All human beings possess a heart, soul, mind and strength. Nothing of any true significance can be achieved unless this is understood.

Y-O-U.

Or is it Why Owe You?

Here’s the truth. If you don’t find personal satisfaction in the reality of your own life, then your discontentment will trickle down to me whether I like it or not. So I have to ask you a question. Why owe you?

Why would you want to leave yourself absent of the qualities, necessities and feelings that create an atmosphere for happiness?

Why would you listen to a generation of naysayers who portray human life as complicated, festering with tribulation, instead of looking for solutions and avenues for completion?

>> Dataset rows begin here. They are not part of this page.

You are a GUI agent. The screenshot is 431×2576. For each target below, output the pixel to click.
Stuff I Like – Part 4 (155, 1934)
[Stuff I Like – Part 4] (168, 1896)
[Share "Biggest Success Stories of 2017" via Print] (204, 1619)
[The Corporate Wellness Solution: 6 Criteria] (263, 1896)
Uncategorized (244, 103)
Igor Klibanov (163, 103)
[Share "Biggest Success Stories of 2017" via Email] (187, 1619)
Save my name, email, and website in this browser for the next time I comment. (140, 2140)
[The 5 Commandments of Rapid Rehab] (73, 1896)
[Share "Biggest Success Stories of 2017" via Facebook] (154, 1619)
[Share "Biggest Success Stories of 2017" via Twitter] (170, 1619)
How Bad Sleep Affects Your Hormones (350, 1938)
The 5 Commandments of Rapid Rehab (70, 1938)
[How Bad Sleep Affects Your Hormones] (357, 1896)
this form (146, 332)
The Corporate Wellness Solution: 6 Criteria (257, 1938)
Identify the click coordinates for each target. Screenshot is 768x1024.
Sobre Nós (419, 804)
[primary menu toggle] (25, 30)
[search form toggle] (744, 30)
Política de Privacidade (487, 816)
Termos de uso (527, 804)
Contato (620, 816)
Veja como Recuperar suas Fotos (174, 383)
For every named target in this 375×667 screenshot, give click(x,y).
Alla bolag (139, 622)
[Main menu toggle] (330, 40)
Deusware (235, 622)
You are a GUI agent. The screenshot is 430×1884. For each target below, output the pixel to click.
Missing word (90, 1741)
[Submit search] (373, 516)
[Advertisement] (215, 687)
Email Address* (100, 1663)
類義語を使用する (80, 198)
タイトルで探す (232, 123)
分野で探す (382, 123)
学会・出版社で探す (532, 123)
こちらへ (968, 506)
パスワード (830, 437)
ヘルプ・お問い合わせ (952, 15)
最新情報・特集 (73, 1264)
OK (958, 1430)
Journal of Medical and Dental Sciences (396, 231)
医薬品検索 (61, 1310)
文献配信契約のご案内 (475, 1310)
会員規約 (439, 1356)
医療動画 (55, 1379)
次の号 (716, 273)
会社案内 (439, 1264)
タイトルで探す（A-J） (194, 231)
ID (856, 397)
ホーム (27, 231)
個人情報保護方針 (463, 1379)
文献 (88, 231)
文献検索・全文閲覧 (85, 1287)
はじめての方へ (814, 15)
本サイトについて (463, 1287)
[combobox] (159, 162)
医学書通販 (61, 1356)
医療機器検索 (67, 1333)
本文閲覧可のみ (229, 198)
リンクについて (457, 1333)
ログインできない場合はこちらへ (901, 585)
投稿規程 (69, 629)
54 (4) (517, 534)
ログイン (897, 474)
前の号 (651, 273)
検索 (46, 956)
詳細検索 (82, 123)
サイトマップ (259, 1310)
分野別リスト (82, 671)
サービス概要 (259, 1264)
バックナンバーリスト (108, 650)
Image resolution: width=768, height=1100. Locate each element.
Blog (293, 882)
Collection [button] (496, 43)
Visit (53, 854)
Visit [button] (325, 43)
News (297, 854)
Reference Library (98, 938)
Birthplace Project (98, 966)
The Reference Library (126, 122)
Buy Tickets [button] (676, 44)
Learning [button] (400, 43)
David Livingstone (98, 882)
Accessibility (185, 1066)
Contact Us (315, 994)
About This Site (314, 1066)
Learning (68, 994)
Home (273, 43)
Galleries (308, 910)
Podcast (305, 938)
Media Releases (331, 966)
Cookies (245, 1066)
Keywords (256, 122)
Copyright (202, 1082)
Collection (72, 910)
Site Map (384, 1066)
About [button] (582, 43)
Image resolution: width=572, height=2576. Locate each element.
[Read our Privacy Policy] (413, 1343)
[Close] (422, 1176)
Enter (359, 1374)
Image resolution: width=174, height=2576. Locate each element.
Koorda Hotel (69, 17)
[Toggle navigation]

Why do you owe yourself, instead of paying the debt which allows you to feel free of unnecessary naggings?

First of all, recognize the symptoms. Since we are heart, soul, mind and strength people, start with your heart:

How can you tell if you’re emotionally balanced, or if you owe yourself something?

The first symptom of “heart trouble” is always frustration. If you find yourself snapping at other people, honking in traffic or feeling overwhelmed by circumstances, then realize there is some desire or yearning which you’re ignoring because you either feel it’s unrealistic or undeserved.

Yes, frustration is the clue that you owe your emotions a gift.

How can you tell if you’re spiritually in debt?

Doubt. I’m not talking about the kind of doubt that creeps into all of us when encompassed by undesirable situations. I mean self-doubt which leads to human doubt, culminating in God-doubt–when the only spiritual thing you find yourself saying is, “What the hell?”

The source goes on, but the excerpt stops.